Le 11 octobre 2010, Stanley Fish signait dans The New York Times un article très remarqué : "The Crisis of the Humanities Officially Arrives"Il réagissait de la sorte à la suppression des départements littéraires de l’université SUNY Albany, accusant directement la gouvernance mise en œuvre par la présidence au nom d’une idéologie productiviste et consumériste. L’élément qui avait déclenché cette intervention publique tenait surtout à « the elimination of French », lieu incontestable pourtant du dynamisme intellectuel dans les années soixante et soixante-dix. L’ironie légitime par laquelle Fish ciblait le scandale se conjuguait à une discrète nostalgie, en évoquant entre autres la force de frappe de la French Theory sur le continent américain. Certes, la notion de Theory, qui se rapporte au postructuralism et au postmodernism, y associant un modèle d’abord philosophique (Deleuze, Foucault, Lyotard, Derrida), n’a pas le même sens que l’idée de Théorie. Mais il faut en convenir également : les départements littéraires sont menacés pour les mêmes raisons en Europe et en France, et déclinent rapidement.

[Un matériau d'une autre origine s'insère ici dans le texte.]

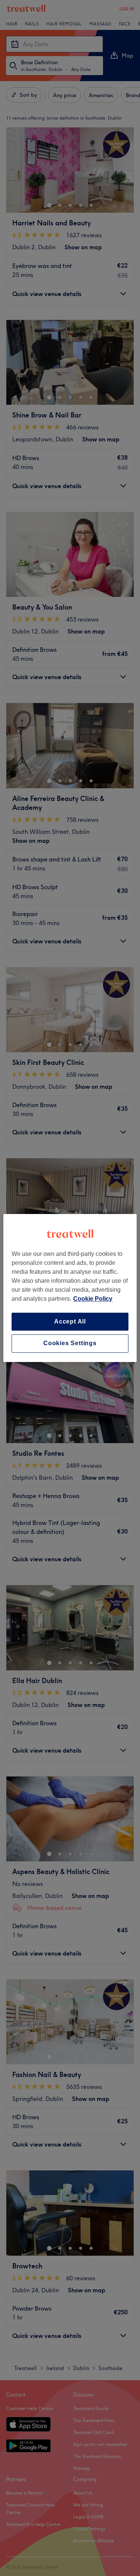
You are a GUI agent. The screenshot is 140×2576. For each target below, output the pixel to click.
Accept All (70, 1321)
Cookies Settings (70, 1343)
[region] (69, 1288)
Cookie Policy (92, 1298)
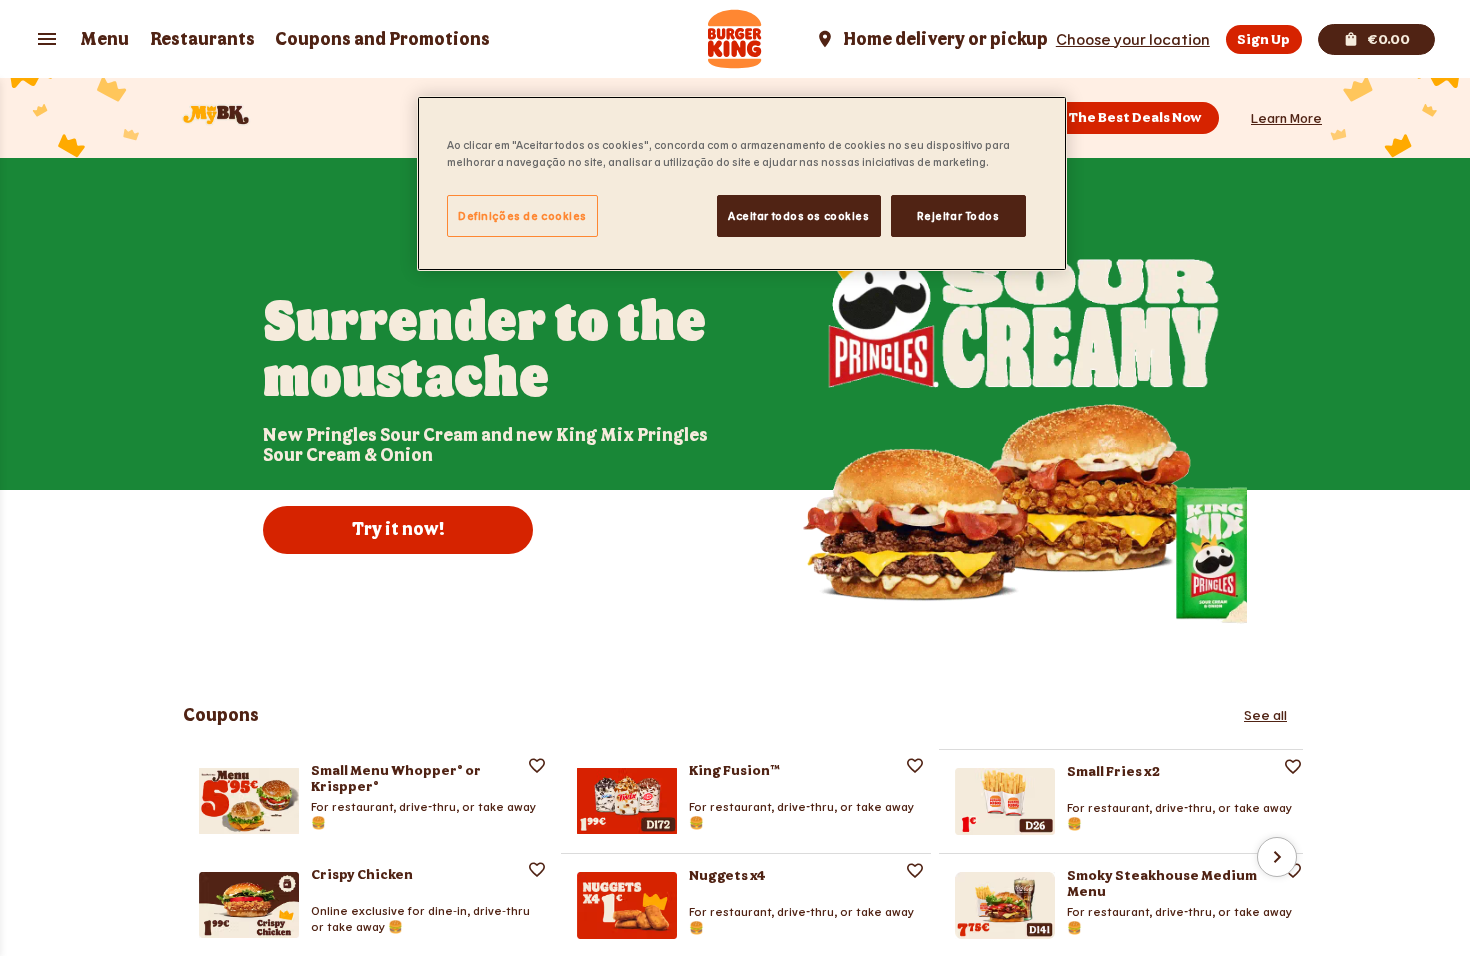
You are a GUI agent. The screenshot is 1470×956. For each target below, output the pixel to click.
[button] (1286, 118)
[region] (742, 183)
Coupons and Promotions (382, 39)
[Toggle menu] (47, 39)
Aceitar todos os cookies (799, 215)
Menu (104, 39)
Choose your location (1133, 38)
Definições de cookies (522, 215)
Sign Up (1263, 39)
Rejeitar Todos (958, 215)
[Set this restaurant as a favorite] (537, 765)
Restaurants (202, 39)
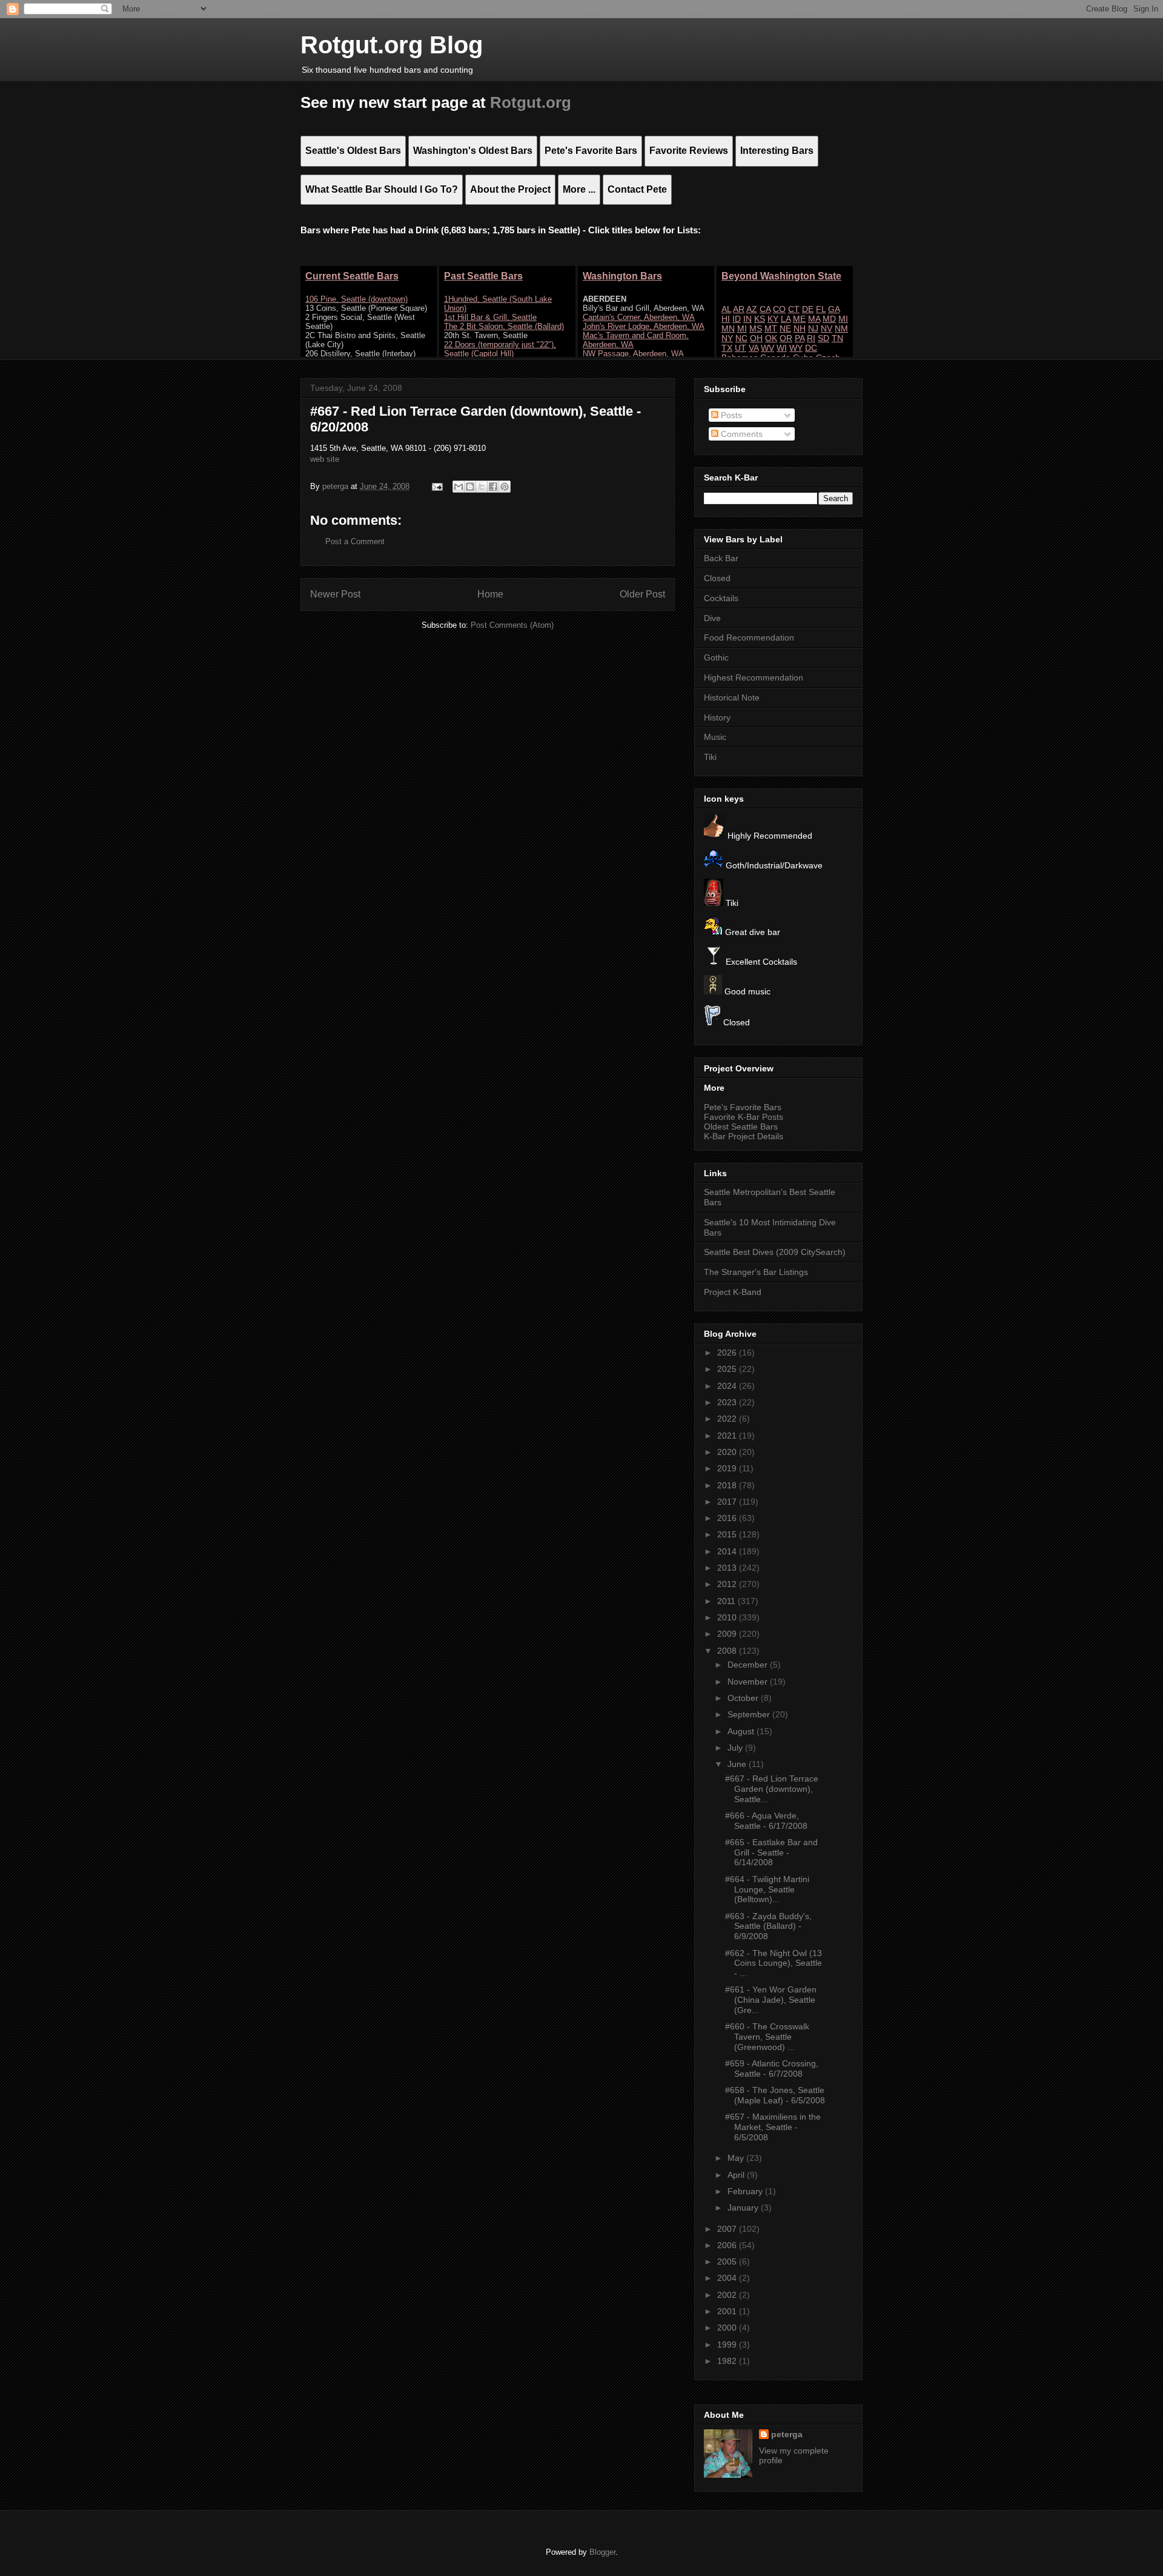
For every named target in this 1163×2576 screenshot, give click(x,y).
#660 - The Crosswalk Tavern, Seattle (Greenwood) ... (767, 2037)
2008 (728, 1651)
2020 (728, 1452)
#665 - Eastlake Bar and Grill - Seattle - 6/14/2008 (771, 1852)
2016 (728, 1518)
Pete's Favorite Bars (742, 1107)
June (738, 1764)
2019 (728, 1468)
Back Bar (721, 558)
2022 (728, 1418)
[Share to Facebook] (493, 487)
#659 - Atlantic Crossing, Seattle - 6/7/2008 (771, 2068)
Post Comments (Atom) (512, 625)
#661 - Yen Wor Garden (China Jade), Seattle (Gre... (771, 2000)
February (746, 2191)
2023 (728, 1402)
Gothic (716, 657)
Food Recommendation (749, 637)
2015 (728, 1534)
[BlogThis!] (470, 487)
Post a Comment (355, 541)
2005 (728, 2261)
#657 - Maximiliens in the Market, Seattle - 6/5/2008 (773, 2127)
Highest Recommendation (753, 677)
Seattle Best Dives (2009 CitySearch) (775, 1252)
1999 (728, 2344)
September (749, 1714)
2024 (728, 1386)
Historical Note (732, 697)
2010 (728, 1617)
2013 (728, 1568)
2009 (728, 1634)
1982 (728, 2361)
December (748, 1664)
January (744, 2207)
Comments (740, 434)
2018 (728, 1485)
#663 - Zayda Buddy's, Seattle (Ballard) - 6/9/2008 (768, 1926)
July (736, 1747)
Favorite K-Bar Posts (743, 1117)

Dans le devenir des humanités, révélateur des tensions qui apparaissent entre savoir et pouvoir, la théorie littéraire a pourtant son rôle à jouer. C’est sa fonction au sein des sociétés et des cultures qu’il m’importe d’analyser. A cet égard, l’intervention de Fish, pourtant reconnu pour ses travaux sur Milton, et surtout The Authority of Interpretative Communities, sans parler de sa critique des politiques universitaires, traduit bien le degré zéro de la théorie. Avant d’envisager des solutions à « la crise », encore convient-il d’identifier adéquatement ses enjeux. S’il faut prendre « the bull by the horns », comme l’auteur le suggère, est-ce vraiment en expliquant (explain) et en (se) défendant (defend) auprès du public ? En refusant par exemple de justifier économiquement nos disciplines ou d’accréditer le cliché du chercheur oisif qui leur est attaché ? Dans le meilleur des mondes, la rhétorique de l’argumentation a sûrement cette efficience présumée. Il subsiste néanmoins un problème capital, c’est la valeur des humanités, qui en cache un autre : la corrélation entre la pensée de la valeur et la pensée de l’humain. L’économisme de la compétitivité et de la productivité est une conception possible de ce rapport. Bien qu’il ne croie plus les humanités capables de « enhace our culture, our society, our humanity », Fish s’abstient de répondre à ce problème. En janvier 2008, dans le même journal, l’auteur précisait toutefois : « To the question “of what use are the humanities ?”, the only honest answer is none whatsoever », ajoutant : « The humanities are their own good » (Will the Humanities Save Us ?). Ce qui est un reliquat d’idéalisme. Or s’il existe un lieu qui construit ce lien entre la valeur et l’humain, c’est précisément la littérature. Chaque œuvre l’invente même spécifiquement, articulant la requête de la valeur (la qualité artistique des textes) à l’expression des valeurs (les normes collectives).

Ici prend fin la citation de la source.